-------- GIVEN INFORMATION

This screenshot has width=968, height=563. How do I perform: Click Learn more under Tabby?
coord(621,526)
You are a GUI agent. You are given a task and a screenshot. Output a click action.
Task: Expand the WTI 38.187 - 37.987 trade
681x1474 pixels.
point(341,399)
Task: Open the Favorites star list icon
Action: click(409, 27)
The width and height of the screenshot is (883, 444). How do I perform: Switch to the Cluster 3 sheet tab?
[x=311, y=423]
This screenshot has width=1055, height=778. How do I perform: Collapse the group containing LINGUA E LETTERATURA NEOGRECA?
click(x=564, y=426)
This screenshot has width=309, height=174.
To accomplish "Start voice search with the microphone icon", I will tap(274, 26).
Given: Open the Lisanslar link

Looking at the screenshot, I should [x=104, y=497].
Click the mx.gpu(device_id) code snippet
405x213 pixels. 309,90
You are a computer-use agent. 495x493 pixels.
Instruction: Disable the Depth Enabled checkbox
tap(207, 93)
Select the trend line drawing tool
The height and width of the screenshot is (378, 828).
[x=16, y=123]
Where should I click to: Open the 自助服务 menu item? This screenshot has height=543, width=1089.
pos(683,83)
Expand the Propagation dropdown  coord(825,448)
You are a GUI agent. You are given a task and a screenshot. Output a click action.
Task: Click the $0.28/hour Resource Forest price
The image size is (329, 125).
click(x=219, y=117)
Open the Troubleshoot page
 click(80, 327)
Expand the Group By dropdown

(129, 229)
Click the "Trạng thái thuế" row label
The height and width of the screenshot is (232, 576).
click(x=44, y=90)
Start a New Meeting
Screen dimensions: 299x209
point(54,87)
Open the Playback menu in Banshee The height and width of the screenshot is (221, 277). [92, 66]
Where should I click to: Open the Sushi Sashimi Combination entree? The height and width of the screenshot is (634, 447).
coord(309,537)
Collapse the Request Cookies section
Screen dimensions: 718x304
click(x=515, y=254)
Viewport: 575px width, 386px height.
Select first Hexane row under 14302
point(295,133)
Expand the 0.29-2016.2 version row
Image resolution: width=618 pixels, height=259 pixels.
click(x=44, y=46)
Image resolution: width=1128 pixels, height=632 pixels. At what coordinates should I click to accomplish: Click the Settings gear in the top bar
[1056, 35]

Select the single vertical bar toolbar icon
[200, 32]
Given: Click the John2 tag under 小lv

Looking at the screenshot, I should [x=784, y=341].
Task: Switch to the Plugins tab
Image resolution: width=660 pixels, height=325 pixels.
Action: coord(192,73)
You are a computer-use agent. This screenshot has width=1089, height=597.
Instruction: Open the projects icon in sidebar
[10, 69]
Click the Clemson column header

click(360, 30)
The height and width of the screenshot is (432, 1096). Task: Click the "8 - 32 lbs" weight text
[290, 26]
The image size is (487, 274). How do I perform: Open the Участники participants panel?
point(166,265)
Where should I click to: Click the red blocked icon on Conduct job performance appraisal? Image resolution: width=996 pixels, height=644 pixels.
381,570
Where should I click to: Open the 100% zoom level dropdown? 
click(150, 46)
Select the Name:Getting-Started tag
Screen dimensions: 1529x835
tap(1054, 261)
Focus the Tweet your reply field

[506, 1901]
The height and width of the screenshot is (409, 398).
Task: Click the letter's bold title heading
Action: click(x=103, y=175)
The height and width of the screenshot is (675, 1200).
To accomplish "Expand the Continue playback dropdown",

----------------

▶ **GIVEN INSTRUCTION**
Swap each "Where should I click to" in the rows above for "Where do I click to", changing nothing else.

▶ **PROBLEM SOLUTION**
This screenshot has width=968, height=563. How do I perform: Click Learn more under Tabby?
coord(621,526)
You are a GUI agent. You are given a task and a screenshot. Output a click action.
Task: Expand the WTI 38.187 - 37.987 trade
681x1474 pixels.
point(341,399)
Task: Open the Favorites star list icon
Action: click(409, 27)
The width and height of the screenshot is (883, 444). How do I perform: Switch to the Cluster 3 sheet tab?
[x=311, y=423]
This screenshot has width=1055, height=778. How do I perform: Collapse the group containing LINGUA E LETTERATURA NEOGRECA?
click(x=564, y=426)
This screenshot has width=309, height=174.
To accomplish "Start voice search with the microphone icon", I will tap(274, 26).
Given: Open the Lisanslar link

Looking at the screenshot, I should [x=104, y=497].
Click the mx.gpu(device_id) code snippet
405x213 pixels. 309,90
You are a computer-use agent. 495x493 pixels.
Instruction: Disable the Depth Enabled checkbox
tap(207, 93)
Select the trend line drawing tool
The height and width of the screenshot is (378, 828).
[x=16, y=123]
Where do I click to: Open the 自助服务 menu item? This screenshot has height=543, width=1089.
pos(683,83)
Expand the Propagation dropdown  coord(825,448)
You are a GUI agent. You are given a task and a screenshot. Output a click action.
Task: Click the $0.28/hour Resource Forest price
The image size is (329, 125).
click(x=219, y=117)
Open the Troubleshoot page
 click(80, 327)
Expand the Group By dropdown

(129, 229)
Click the "Trạng thái thuế" row label
The height and width of the screenshot is (232, 576).
click(x=44, y=90)
Start a New Meeting
Screen dimensions: 299x209
point(54,87)
Open the Playback menu in Banshee The height and width of the screenshot is (221, 277). [92, 66]
Where do I click to: Open the Sushi Sashimi Combination entree? The height and width of the screenshot is (634, 447).
coord(309,537)
Collapse the Request Cookies section
Screen dimensions: 718x304
click(x=515, y=254)
Viewport: 575px width, 386px height.
Select first Hexane row under 14302
point(295,133)
Expand the 0.29-2016.2 version row
Image resolution: width=618 pixels, height=259 pixels.
click(x=44, y=46)
Image resolution: width=1128 pixels, height=632 pixels. At what coordinates should I click to accomplish: Click the Settings gear in the top bar
[1056, 35]

Select the single vertical bar toolbar icon
[200, 32]
Given: Click the John2 tag under 小lv

Looking at the screenshot, I should [x=784, y=341].
Task: Switch to the Plugins tab
Image resolution: width=660 pixels, height=325 pixels.
Action: coord(192,73)
You are a computer-use agent. This screenshot has width=1089, height=597.
Instruction: Open the projects icon in sidebar
[10, 69]
Click the Clemson column header

click(360, 30)
The height and width of the screenshot is (432, 1096). Task: Click the "8 - 32 lbs" weight text
[290, 26]
The image size is (487, 274). How do I perform: Open the Участники participants panel?
point(166,265)
Where do I click to: Click the red blocked icon on Conduct job performance appraisal? Image resolution: width=996 pixels, height=644 pixels.
381,570
Where do I click to: Open the 100% zoom level dropdown? 
click(150, 46)
Select the Name:Getting-Started tag
Screen dimensions: 1529x835
tap(1054, 261)
Focus the Tweet your reply field

[506, 1901]
The height and width of the screenshot is (409, 398).
Task: Click the letter's bold title heading
Action: click(x=103, y=175)
The height and width of the screenshot is (675, 1200).
To accomplish "Expand the Continue playback dropdown",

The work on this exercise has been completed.